A recuperação da colecistectomia por vídeo costuma ser tranquila, já que é uma técnica menos invasiva e permite retorno mais rápido às atividades do dia a dia. O tempo de recuperação varia de pessoa para pessoa e também depende do tipo de atividade que o paciente exerce, mas há alguns padrões comuns.
Nas primeiras horas após a cirurgia, assim que o efeito da anestesia diminui, o paciente é incentivado a caminhar levemente. Isso ajuda na recuperação e também na eliminação dos gases utilizados durante o procedimento. A alimentação costuma ser retomada no mesmo dia, começando com dieta leve ou líquida.
A alta hospitalar geralmente acontece no dia seguinte, justamente por conta da menor agressividade da técnica. Nos primeiros dias em casa, é importante evitar dirigir e não levantar peso acima de 5 a 10 kg por cerca de duas semanas. Caminhadas leves são liberadas e até recomendadas.
O retorno às atividades depende do tipo de trabalho. Funções mais leves, como atividades de escritório, podem ser retomadas em cerca de uma semana. Já trabalhos que exigem esforço físico costumam demandar um afastamento maior, de três a quatro semanas. Exercícios mais intensos só devem ser retomados com liberação médica, o que normalmente ocorre após cerca de 30 dias.
O que muda na alimentação sem a vesícula biliar?
Após a retirada da vesícula, o organismo passa por um período de adaptação. Como a bile passa a ser liberada continuamente no intestino, a digestão de grandes quantidades de gordura pode ficar prejudicada no início.
Nas primeiras semanas, geralmente entre 15 e 30 dias, é recomendado adotar uma alimentação com baixo teor de gordura para evitar desconfortos como diarreia, gases e inchaço. Nesse período, alguns alimentos devem ser evitados ou consumidos com moderação:
- fast-food
- carnes gordas, como picanha, costela e cupim
- embutidos
- laticínios integrais, como queijos amarelos e creme de leite
- maionese
- alimentos industrializados
Com o passar do tempo, a maioria das pessoas se adapta bem à ausência da vesícula.

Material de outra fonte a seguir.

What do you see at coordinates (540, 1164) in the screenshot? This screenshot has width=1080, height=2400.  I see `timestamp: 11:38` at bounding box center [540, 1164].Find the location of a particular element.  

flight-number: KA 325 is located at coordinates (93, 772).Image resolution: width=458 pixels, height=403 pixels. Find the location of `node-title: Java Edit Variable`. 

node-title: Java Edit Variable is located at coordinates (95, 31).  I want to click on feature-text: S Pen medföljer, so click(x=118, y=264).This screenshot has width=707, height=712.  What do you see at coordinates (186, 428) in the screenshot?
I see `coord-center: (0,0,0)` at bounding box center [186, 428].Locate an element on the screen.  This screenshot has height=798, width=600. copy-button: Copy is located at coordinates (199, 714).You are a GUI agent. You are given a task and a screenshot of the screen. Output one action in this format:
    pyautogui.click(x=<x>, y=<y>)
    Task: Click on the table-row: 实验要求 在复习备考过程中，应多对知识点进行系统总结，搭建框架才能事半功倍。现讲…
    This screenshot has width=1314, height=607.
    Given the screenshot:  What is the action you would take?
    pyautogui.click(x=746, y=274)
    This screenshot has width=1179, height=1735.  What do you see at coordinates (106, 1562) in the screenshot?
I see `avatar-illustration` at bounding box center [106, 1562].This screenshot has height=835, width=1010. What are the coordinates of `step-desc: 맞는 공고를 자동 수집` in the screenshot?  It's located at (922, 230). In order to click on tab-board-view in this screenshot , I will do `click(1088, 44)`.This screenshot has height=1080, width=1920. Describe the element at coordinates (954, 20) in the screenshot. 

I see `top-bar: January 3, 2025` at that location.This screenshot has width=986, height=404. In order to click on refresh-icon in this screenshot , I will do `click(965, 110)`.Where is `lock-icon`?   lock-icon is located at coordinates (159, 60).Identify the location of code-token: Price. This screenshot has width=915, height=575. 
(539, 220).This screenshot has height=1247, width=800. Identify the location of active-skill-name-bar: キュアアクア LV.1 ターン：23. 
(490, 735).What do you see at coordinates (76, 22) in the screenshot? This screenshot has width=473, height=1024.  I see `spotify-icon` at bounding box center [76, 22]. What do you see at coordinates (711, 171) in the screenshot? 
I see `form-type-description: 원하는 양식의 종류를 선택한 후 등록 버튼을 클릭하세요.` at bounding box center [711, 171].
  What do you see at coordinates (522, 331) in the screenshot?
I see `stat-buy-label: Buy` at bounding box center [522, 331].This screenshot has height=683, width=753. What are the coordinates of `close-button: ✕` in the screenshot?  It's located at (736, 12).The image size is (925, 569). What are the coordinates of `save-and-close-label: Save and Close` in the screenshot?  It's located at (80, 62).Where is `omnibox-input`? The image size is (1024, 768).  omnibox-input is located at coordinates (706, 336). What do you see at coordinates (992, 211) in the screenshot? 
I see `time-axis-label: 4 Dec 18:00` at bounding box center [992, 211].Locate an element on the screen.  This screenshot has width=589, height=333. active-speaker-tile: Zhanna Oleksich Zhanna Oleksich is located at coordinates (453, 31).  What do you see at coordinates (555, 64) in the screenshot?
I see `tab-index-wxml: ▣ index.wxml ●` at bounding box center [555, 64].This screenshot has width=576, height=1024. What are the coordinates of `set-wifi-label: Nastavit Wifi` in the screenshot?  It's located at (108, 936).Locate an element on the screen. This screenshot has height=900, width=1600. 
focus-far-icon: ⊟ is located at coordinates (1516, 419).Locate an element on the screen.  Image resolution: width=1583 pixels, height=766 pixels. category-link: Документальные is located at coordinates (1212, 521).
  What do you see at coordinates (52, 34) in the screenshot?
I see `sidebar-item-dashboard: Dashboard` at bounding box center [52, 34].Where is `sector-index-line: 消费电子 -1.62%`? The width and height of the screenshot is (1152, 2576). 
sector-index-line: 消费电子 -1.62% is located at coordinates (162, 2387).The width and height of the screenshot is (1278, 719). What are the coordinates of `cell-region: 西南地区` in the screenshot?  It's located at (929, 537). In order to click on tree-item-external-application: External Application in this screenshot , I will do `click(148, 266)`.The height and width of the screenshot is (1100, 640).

Após algumas semanas ou meses, é possível reintroduzir gorduras gradualmente na alimentação e retomar uma dieta mais variada. O mais importante é manter equilíbrio e observar a tolerância individual.
Quais são os principais riscos do procedimento?
A colecistectomia é considerada uma cirurgia de baixo risco. Ainda assim, como em qualquer procedimento médico, existem possíveis complicações, embora sejam pouco frequentes. Entre os principais riscos estão sangramento, infecção no local da incisão e, mais raramente, lesões nos ductos biliares.
A realização da cirurgia por um profissional experiente, como os profissionais do Hospital Nossa Senhora do Carmo, contribui para reduzir essas chances.
Após a alta, é importante estar atento a sinais de alerta, como febre, dor intensa que não melhora com medicação, vermelhidão ou presença de secreção nas incisões. Diante de qualquer um desses sintomas, a orientação é buscar avaliação médica.
Este conteúdo tem caráter informativo e não substitui avaliação médica. Em caso de dúvidas, procure um especialista habilitado.